Abstract: FR-PO368

The Lysine Methyltransferase SETDB1 Inhibits Renal Myofibroblast Differentiation

Session Information

Category: Chronic Kidney Disease (Non-Dialysis)

  • 308 CKD: Mechanisms of Tubulointerstitial Fibrosis

Authors

  • Shuttleworth, Victoria Gemma, Newcastle University, UK, Newcastle Upon Tyne, United Kingdom
  • Sheerin, Neil S., Newcastle University, Newcastle upon Tyne, United Kingdom
  • Logan, Ian, newcastle hospitals, Newcastle----, United Kingdom
Background

Renal fibrosis is characterised by accumulation of myofibroblasts expressing alpha-SMA. These cells deposit extracellular matrix that replaces normal kidney tissue, leading to chronic kidney disease and organ failure.
TGF β-1 is critical to myofibroblast transdifferentiation, signalling through transmembrane receptors, resulting in SMAD3 phosphorylation.
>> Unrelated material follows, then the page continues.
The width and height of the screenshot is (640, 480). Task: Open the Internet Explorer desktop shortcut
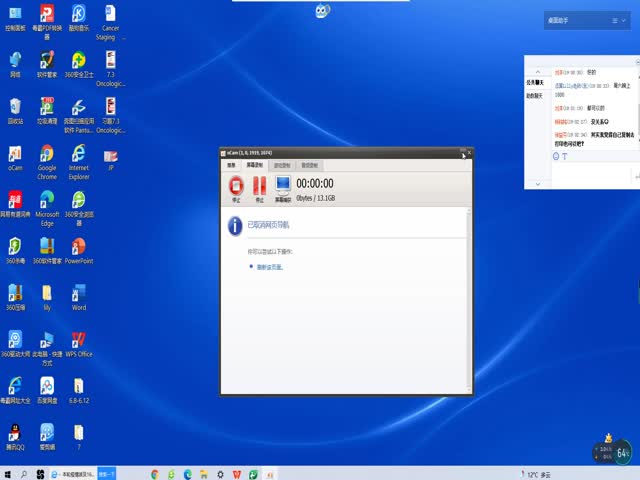coord(78,158)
Phosphorylated SMAD3 undergoes nuclear translocation to regulate transcription of transdifferentiation genes, such as alpha-SMA. Regulatory mechanisms governing these events are unknown, but SMAD3 may utilise co-regulators from other pathways. For this reason, we screened for methyltransferases involved in TGF β-1 signaling.
We identify SETDB1 as a new repressor of SMAD3 and TGF β-1 induced transdifferentiation.

Methods

siRNA Screen. siRNAs targeting 48 human methyltransferases were transfected into cells harboring a TGF β-1-responsive pCAGA12-luc reporter gene. These were treated with TGF β-1, prior to reporter gene assay.
Immunoprecipitation. HKC-8 cells were starved in serum-free medium and treated with TGF β-1. SETDB1 immunoprecipitation was performed on nuclear fractions.
Immunofluorescence. HKC-8 cells starved in serum-free medium were treated with TGF β-1 prior to immunofluorescence with SMAD3 and SETDB1 antibodies. Human primary renal fibroblasts were transfected with either control or SETDB1 siRNA then treated with TGF β-1 and subjected to immunofluorescence for alpha-SMA, or light microscopy to evaluate morphology.

Results

1 siRNA screening identified SETDB1 as a strong corepressor of SMAD3, even in the presence of TGF β-1
2 Immunoprecipitation showed an interaction between SETDB1 and SMAD3 in nuclear fractions. No interaction was observed without TGF β-1 or control immunoglobulins
3 TGF β-1 promoted both SMAD3 and SETDB1 nuclear translocation, demonstrating co-localisation
4 Primary renal fibroblasts transfected with SETDB1 siRNA exhibited markedly more alpha-SMA expression and myofibroblastic changes in morphology, compared to control cells

Conclusion

1 SETDB1 is a new SMAD3 co-repressor
2 TGF β-1 treatment promotes a specific interaction between with SMAD3 and SETDB1, in the nucleus
3 SETDB1 inhibits myofibroblast differentiation in human renal fibroblasts

The conclusions are explained by SETDB1 acting as a brake on TGF β-1, preventing myofibroblast transdifferentiation, which may prevent progressive CKD.